Le remede aux dietes rompues, c’est une confédération dans laquelle on décide à la pluralité des voix, sans avoir égard aux protestations des nonces ; & souvent une confédération s’éleve contre l’autre. C’est ensuite aux dietes générales à confirmer ou à casser les actes de ces confédérations. Tout cela produit de grandes convulsions dans l’état, sur-tout si les armées viennent à s’en mêler.

Les affaires des particuliers sont mieux jugées. C’est toujours la pluralité qui décide ; mais point de juges permanens. La noblesse en crée chaque année pour former deux tribunaux souverains : l’un à Petrikow pour la grande Pologne, l’autre à Lublin pour la petite. Le grand duché de Lithuanie a aussi son tribunal. La justice s’y rend sommairement comme en Asie. Point de procureurs ni de procédures : quelques avocats seulement qu’on appelle juristes, ou bien on plaide sa cause soi-même. Une meilleure disposition encore, c’est que la justice se rendant gratuitement, le pauvre peut l’obtenir. Ces tribunaux sont vraiment souverains ; car le roi ne peut ni les prévenir par évocation, ni casser leurs arrêts.

Puisque j’en suis sur la maniere dont la justice s’exerce en Pologne, j’ajouterai qu’elle se rend selon les statuts du royaume, que Sigismond Auguste fit rédiger en un corps en 1520 ; c’est ce qu’on appelle droit polonois. Et quand il arrive certains cas qui n’y sont pas compris, on se sert du droit saxon. Les jugemens se rendent dans trois tribunaux supérieurs, à la pluralité des voix, & on peut en appeller au roi. Ces tribunaux jugent toutes les affaires civiles de la noblesse. Pour les criminelles, un gentilhomme ne peut être emprisonné, ni jugé que par le roi & le sénat.

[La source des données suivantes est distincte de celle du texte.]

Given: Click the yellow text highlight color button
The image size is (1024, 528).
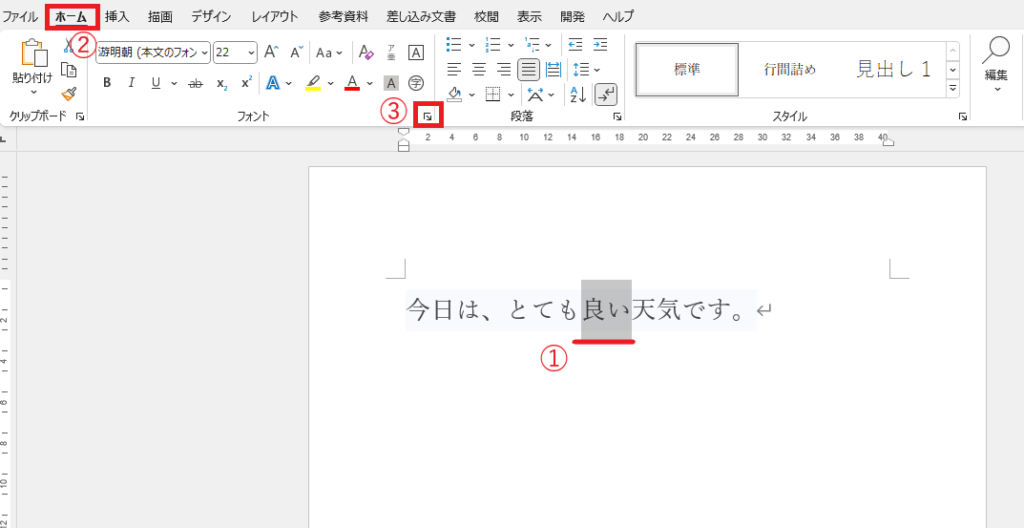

Il n’y a point de confiscation, & la proscription n’a lieu que pour les crimes capitaux au premier chef, qui sont les meurtres, les assassinats, & la conjuration contre l’état. Si le criminel n’est point arrêté prisonnier dans l’action, il n’est pas besoin d’envoyer des soldats pour l’aller investir ; on le cite pour subir le jugement du roi & du sénat. S’il ne comparoit pas, on le déclare infâme & convaincu ; par-là il est proscrit, & tout le monde peut le tuer en le rencontrant. Chaque starostie a sa jurisdiction dans l’étendue de son territoire. On appelle des magistrats des villes au chancelier, & la diete en décide quand l’affaire est importante.

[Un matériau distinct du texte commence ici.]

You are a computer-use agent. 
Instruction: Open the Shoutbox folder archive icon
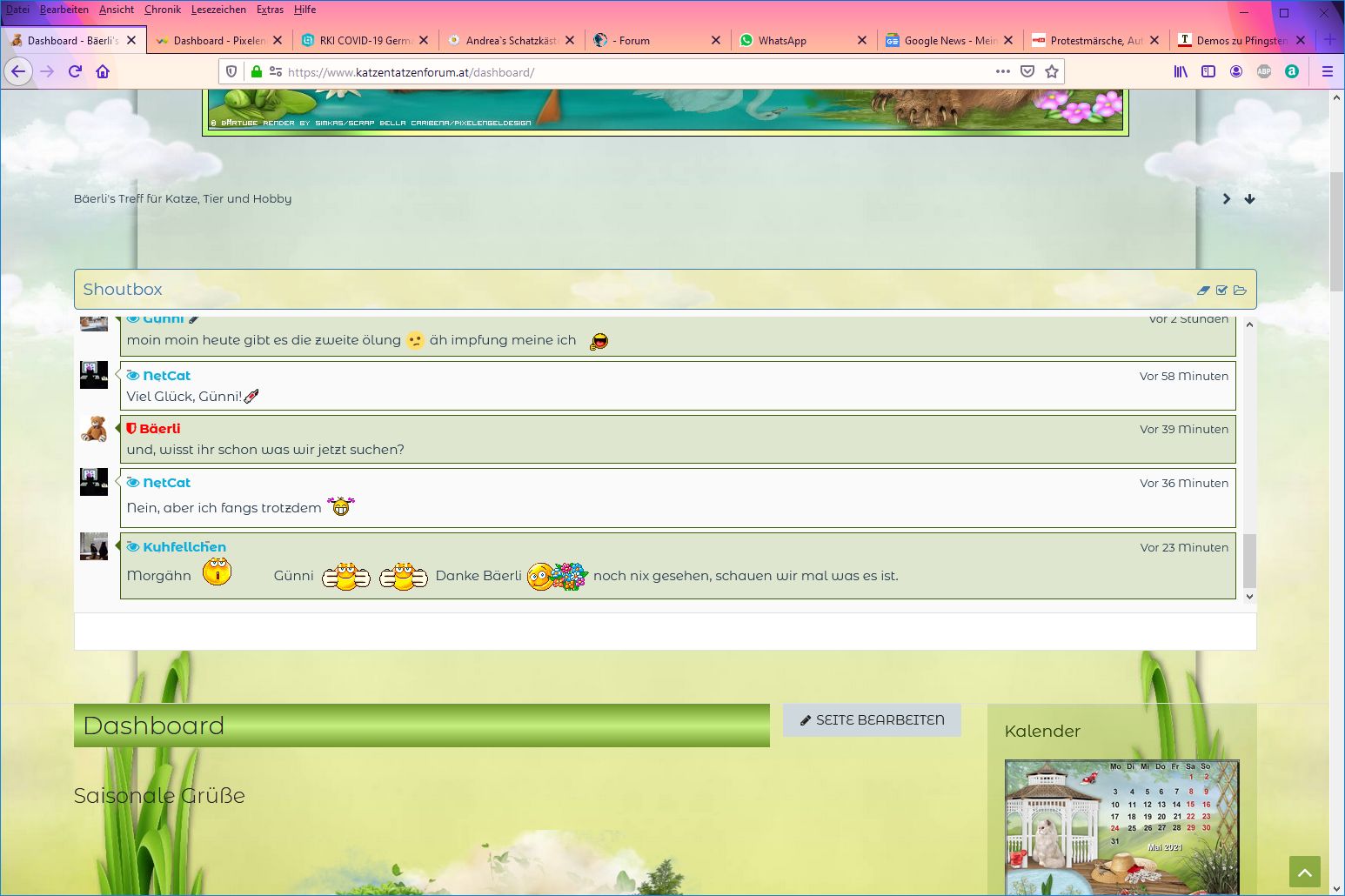(x=1240, y=291)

Les crimes de lèze-majesté ou d’état sont jugés en diete. La maxime que l’église abhorre le sang, ne regarde point les évêques polonois. Une bulle de Clément VIII. leur permet de conseiller la guerre, d’opiner à la mort, & d’en signer les decrets.

Une chose encore qu’on ne voit guere ailleurs, c’est que les mêmes hommes qui déliberent au sénat, qui font des lois en diete, qui jugent dans les tribunaux, marchent à l’ennemi. On apperçoit par-là qu’en Pologne la robe n’est point séparée de l’épée.

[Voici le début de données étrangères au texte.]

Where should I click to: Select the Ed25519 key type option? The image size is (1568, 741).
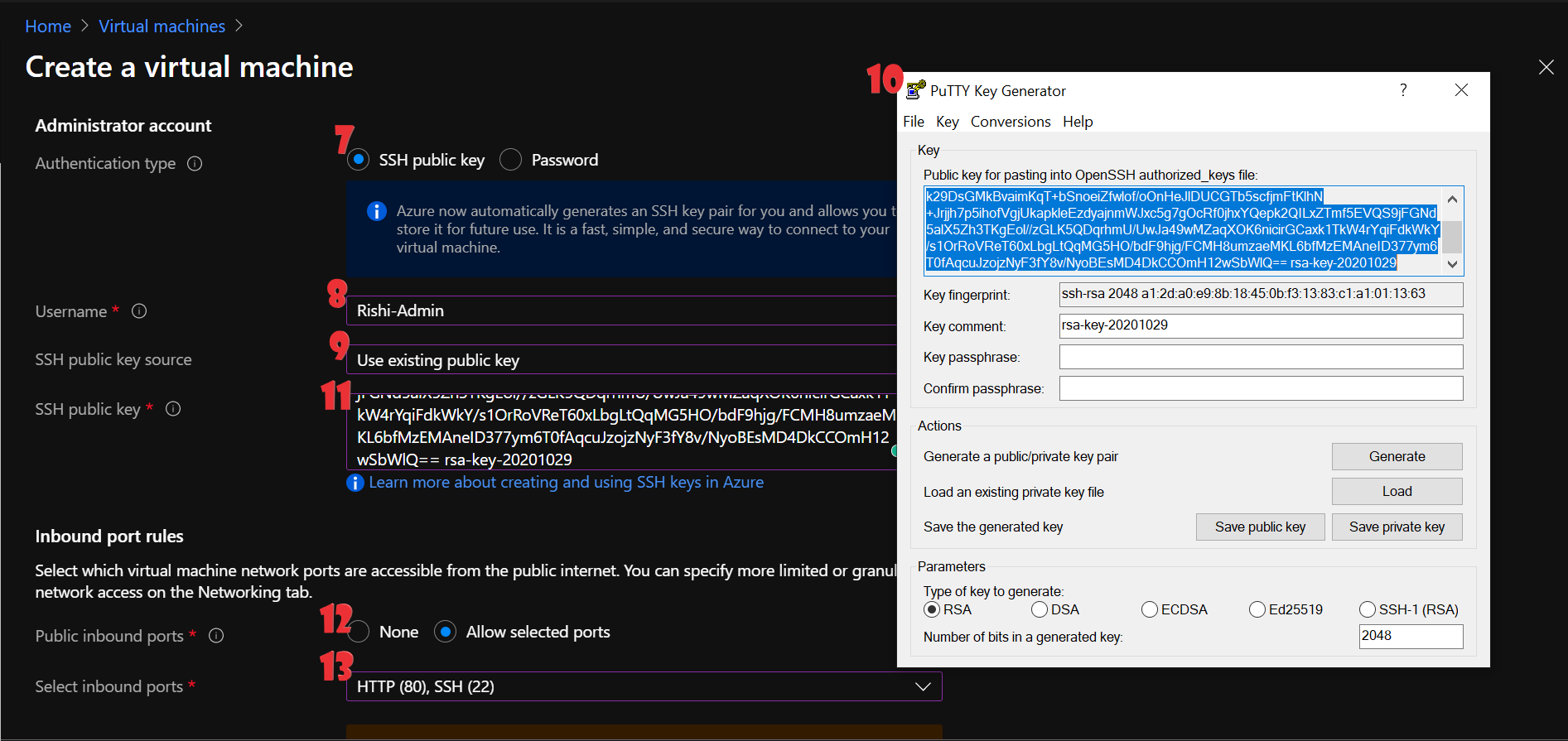(1257, 609)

La noblesse ayant saisi les rênes du gouvernement, les honneurs & tous les avantages de l’état a pensé que c’étoit à elle seule à le défendre, en laissant aux terres tout le reste de la nation. C’est aujourd’hui le seul pays où l’on voie une cavalerie toute composée de gentilhommes, dont le grand duché de Lithuanie fournit un quart, & la Pologne le reste.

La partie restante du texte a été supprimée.